* _Directions_: Revise the Louisville bike advocacy post, starting with "There’s a meeting" and going on through "don’t forget that.", so that "meeting" is replaced by "gathering".

* _Passage_:
-- Begin --

I’ll write more about NAHBS perhaps tomorrow and probably upload more photos then too, for now, I just needed to get the Joust’s excitement off my chest. A big thanks to Tucker for letting us get to ride this bike, and getting people together for polo action in Indy.

More Bike Advocacy in Louisville

There’s a meeting happening next week here in Louisville. It’s not going to be in exact response to the Louisville Bike Summit, but hopefully will address some of the issues that remain in some of our minds from the Summit. Hopefully we’ll be talking about some alternative ideas about bicycle safety and advocacy here in Louisville. Feel free to attend, and throw out some ideas!

Click Image for Larger Version

We are traffic, don’t forget that.

Louisville Bike Summit II

The Louisville Bike Summit redux was better than I was expecting. This isn’t to say that I have a totally changed attitude towards the progress this city is making in becoming bicycle friendly. There is a lot of work to be done.

The beginning and most of the morning was occupied with hand clapping and back slapping in a way that reminded me of listening to some big politician speak in front of Congress. The infinitely interrupting applause. No, it wasn’t that bad of course, but what was bad was the topic warranting the applause. A lot of discussing what has been done, how far it’s come along, and where it’s going. So what is IT? Basically, recreational bicycling. Too much talk about the Louisville Loop, too much talk about trails through parks, too much talk about parking lots. I even heard mention of facilities for horseback riding and in-line skaters. This recreational talk is far too distracting for what I came there to hear and speak: bicycle safety on the streets. Where are the priorities?

-- End --

[Extracted records]
-- Begin --

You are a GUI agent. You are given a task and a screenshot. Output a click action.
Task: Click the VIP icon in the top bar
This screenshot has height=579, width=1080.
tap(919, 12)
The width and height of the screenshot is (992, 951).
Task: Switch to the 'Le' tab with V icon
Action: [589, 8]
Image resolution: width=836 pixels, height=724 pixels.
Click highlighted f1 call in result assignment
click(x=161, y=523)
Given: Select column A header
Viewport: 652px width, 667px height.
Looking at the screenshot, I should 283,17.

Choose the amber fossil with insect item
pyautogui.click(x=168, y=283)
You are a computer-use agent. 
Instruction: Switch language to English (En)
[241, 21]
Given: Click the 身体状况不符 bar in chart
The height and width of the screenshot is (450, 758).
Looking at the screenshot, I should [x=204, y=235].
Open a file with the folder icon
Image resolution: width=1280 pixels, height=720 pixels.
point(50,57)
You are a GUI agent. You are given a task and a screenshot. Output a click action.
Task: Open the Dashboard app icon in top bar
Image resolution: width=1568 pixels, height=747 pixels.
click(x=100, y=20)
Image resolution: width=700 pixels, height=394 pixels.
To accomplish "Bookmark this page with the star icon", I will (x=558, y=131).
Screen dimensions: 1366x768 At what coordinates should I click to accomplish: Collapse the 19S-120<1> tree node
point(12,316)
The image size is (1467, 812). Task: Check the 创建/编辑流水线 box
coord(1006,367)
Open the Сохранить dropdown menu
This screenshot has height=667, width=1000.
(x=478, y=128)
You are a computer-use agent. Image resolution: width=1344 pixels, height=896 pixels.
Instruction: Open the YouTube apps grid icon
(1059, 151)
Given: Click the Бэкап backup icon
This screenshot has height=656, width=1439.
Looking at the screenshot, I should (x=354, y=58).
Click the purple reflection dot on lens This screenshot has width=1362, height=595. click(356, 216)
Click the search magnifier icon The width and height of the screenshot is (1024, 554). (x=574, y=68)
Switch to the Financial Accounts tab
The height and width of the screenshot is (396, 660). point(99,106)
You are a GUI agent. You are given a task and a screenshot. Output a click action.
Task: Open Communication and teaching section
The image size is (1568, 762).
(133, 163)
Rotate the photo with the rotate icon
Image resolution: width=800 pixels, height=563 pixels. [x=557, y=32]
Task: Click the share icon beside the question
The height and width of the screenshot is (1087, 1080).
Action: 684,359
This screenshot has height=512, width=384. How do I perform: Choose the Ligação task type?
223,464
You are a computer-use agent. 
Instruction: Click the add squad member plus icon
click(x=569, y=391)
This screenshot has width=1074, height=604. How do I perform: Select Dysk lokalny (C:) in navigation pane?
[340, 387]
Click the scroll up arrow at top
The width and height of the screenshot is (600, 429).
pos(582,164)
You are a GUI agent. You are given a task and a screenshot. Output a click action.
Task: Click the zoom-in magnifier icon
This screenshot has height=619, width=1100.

-- End --

* _Answer to the problem_:
There’s a gathering happening next week here in Louisville. It’s not going to be in exact response to the Louisville Bike Summit, but hopefully will address some of the issues that remain in some of our minds from the Summit. Hopefully we’ll be talking about some alternative ideas about bicycle safety and advocacy here in Louisville. Feel free to attend, and throw out some ideas!

Click Image for Larger Version

We are traffic, don’t forget that.